Simpson's method to integrate real valued functions with CUDA

I'm trying to code integration by Simpson's method in CUDA.

This is the formula for Simpson's rule

enter image description here

where x_k = a + k*h.

Here's my code

    __device__ void initThreadBounds(int *n_start, int *n_end, int n, 
                                        int totalBlocks, int blockWidth)
    {
        int threadId = blockWidth * blockIdx.x + threadIdx.x;
        int nextThreadId = threadId + 1;

        int threads = blockWidth * totalBlocks;

        *n_start = (threadId * n)/ threads;
        *n_end =  (nextThreadId * n)/ threads;
    }

    __device__ float reg_func (float x)
    {
        return x;
    }

    typedef float (*p_func) (float);

    __device__ p_func integrale_f = reg_func;

    __device__ void integralSimpsonMethod(int totalBlocks, int totalThreads, 
                    double a, double b, int n, float p_function(float), float* result)
    {
        *result = 0;

        float h = (b - a)/n; 
        //*result = p_function(a)+p_function(a + h * n);
        //parallel
        int idx_start;
        int idx_end;
        initThreadBounds(&idx_start, &idx_end, n-1, totalBlocks, totalThreads);
        //parallel_ends
        for (int i = idx_start; i < idx_end; i+=2) {
            *result +=  ( p_function(a + h*(i-1)) + 
                          4 * p_function(a + h*(i)) + 
                          p_function(a + h*(i+1)) ) * h/3;

        }   
    } 


    __global__ void integralSimpson(int totalBlocks, int totalThreads,  float* result)
    {
        float res = 0;

        integralSimpsonMethod(totalBlocks, totalThreads, 0, 10, 1000, integrale_f, &res);
        result[(blockIdx.x*totalThreads + threadIdx.x)] = res;

        //printf ("Simpson method\n");
    }


    __host__ void inttest()
    {

        const int blocksNum = 32;
        const int threadNum = 32;

        float   *device_resultf; 
        float   host_resultf[threadNum*blocksNum]={0};


        cudaMalloc((void**) &device_resultf, sizeof(float)*threadNum*blocksNum);
            integralSimpson<<<blocksNum, threadNum>>>(blocksNum, threadNum, device_resultf);
        cudaThreadSynchronize();

        cudaMemcpy(host_resultf, device_resultf, sizeof(float) *threadNum*blocksNum, 
                      cudaMemcpyDeviceToHost);

        float sum = 0;
        for (int i = 0; i != blocksNum*threadNum; ++i) {
            sum += host_resultf[i];
            //  printf ("result in %i cell = %f \n", i, host_resultf[i]);
        }
        printf ("sum = %f \n", sum);
        cudaFree(device_resultf);
    }

int main(int argc, char* argv[])
{


   inttest();


    int i;
    scanf ("%d",&i);

}

The problem is: it works wrong when n is lower than 100000. For an integral from 0 to 10, the result is ~99, but when n = 100000 or larger it works fine and the result is ~50.

What's wrong, guys?

Solution

The basic problem here is that you don't understand your own algorithm.

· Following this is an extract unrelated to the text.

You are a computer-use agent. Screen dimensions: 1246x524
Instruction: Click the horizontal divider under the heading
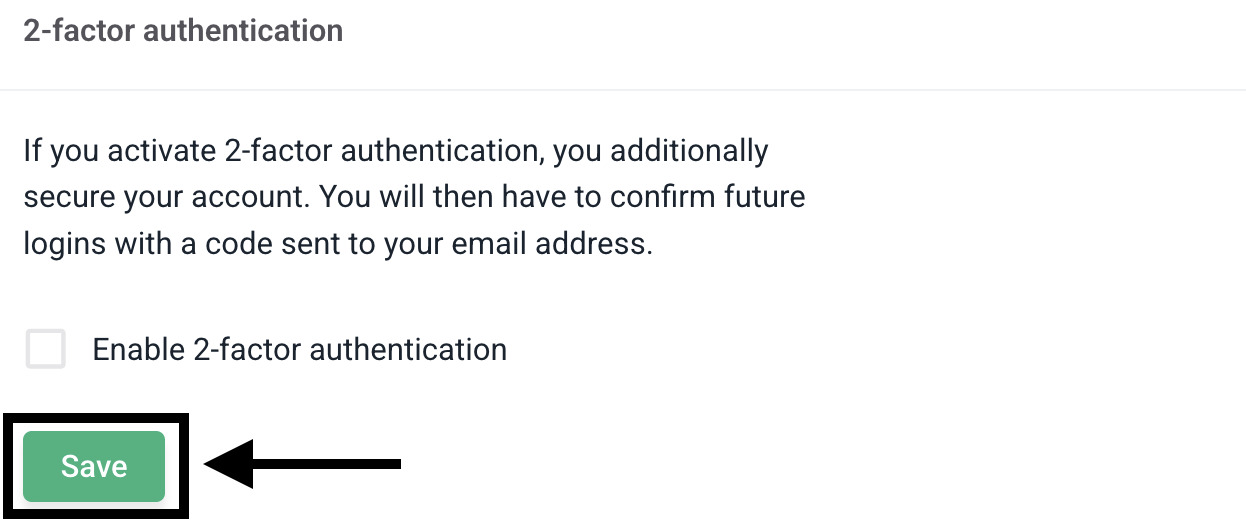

Your integralSimpsonMethod() function is designed such that each thread is sampling at least 3 quadrature points per sub-interval in the integral domain. Therefore, if you choose n so that it is less than four times the number of threads in the kernel call, it is inevitable that each sub interval will overlap and the resulting integral will be incorrect. You need to make sure that the code checks and scales the thread count or n so that they don't produce overlap when the integral is computed.

If you are doing this for anything other than self-edification, then I recommend you look up the composite version of Simpson's rule. This is much better suited to parallel implementation and will be considerably more performant if implemented correctly.